### [INSTRUCTION 1]
Reproduce the calculus blog post from "A disclaimer: A" to "and easily compared.".
### [INSTRUCTION 2]
According to the calculus blog post, which rule is used to calculate the derivative of the given function?

### [GIVEN PASSAGE]
A disclaimer: A function and its derivative should not be graphed on the same axes, because the two have different units. Nevertheless, I have done it here, and it is commonly done everywhere, to compare the graphs of a function and its derivative so that the important features of the two can be lined up and easily compared.

Good Question 1: 2008 AB 6

Posted on January 21, 2015 by Lin McMullin

When I started this blog several years ago I was hoping my readers would ask questions that we could discuss or submit ideas for additional topics to write about. This has not really happened, but I’m still very open to the idea. (That was a HINT.) Since that first year when I had the entire curriculum ahead of me, I have written less not because I dislike writing, but because I am low on ideas.

The other day, I answered a question posted on the AP Calculus Community bulletin board about AB calculus exam question. It occurred to me that this somewhat innocuous looking question was quite good. So I decided to start an occasional series on good questions, from AP exams or elsewhere, that can be used to teaching beyond the actual things asked in the question. (My last post might be in this category, but that was written several months ago.)

In discussing these questions, I will make numerous comments about the question and how to take it further in your class. My idea is not just to show how to write a good answer, but rather to use the question to look deeper into the concepts involved.

Good Question #1: 2008 AB Calculus exam question 6.

The stem gave students the function $\displaystyle f\left( x \right)=\frac{\ln \left( x \right)}{x},\quad x>0$ . Students were also told that $\displaystyle {f}'\left( x \right)=\frac{1-\ln \left( x \right)}{{{x}^{2}}}$ .

The first thought that occurs is why they gave the derivative. The reason is, as we will see, that the first derivative is necessary to answer the first three parts of the question. Therefore, a student who calculates an incorrect derivative is going to be in big trouble (and the readers may have a great deal of work to do reading with the student’s incorrect work). The derivative is calculated using the quotient rule, and students will have to demonstrate their knowledge of the quotient rule later in this question; there is no reason to ask them to do the same thing twice.

### [GIVEN DATA]
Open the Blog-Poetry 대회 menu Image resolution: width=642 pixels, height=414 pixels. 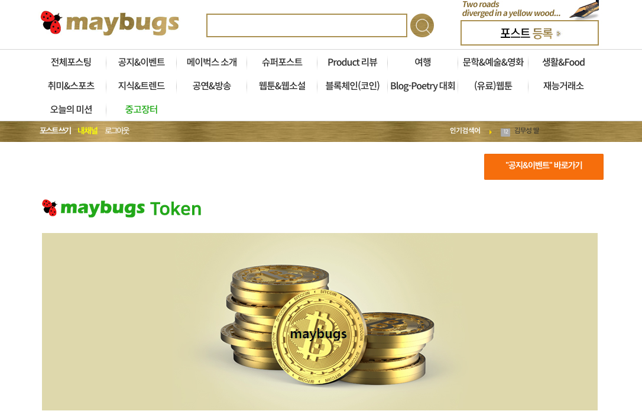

### [EXERCISE SOLUTION 1]
A disclaimer: A function and its derivative should not be graphed on the same axes, because the two have different units. Nevertheless, I have done it here, and it is commonly done everywhere, to compare the graphs of a function and its derivative so that the important features of the two can be lined up and easily compared.

### [EXERCISE SOLUTION 2]
The quotient rule.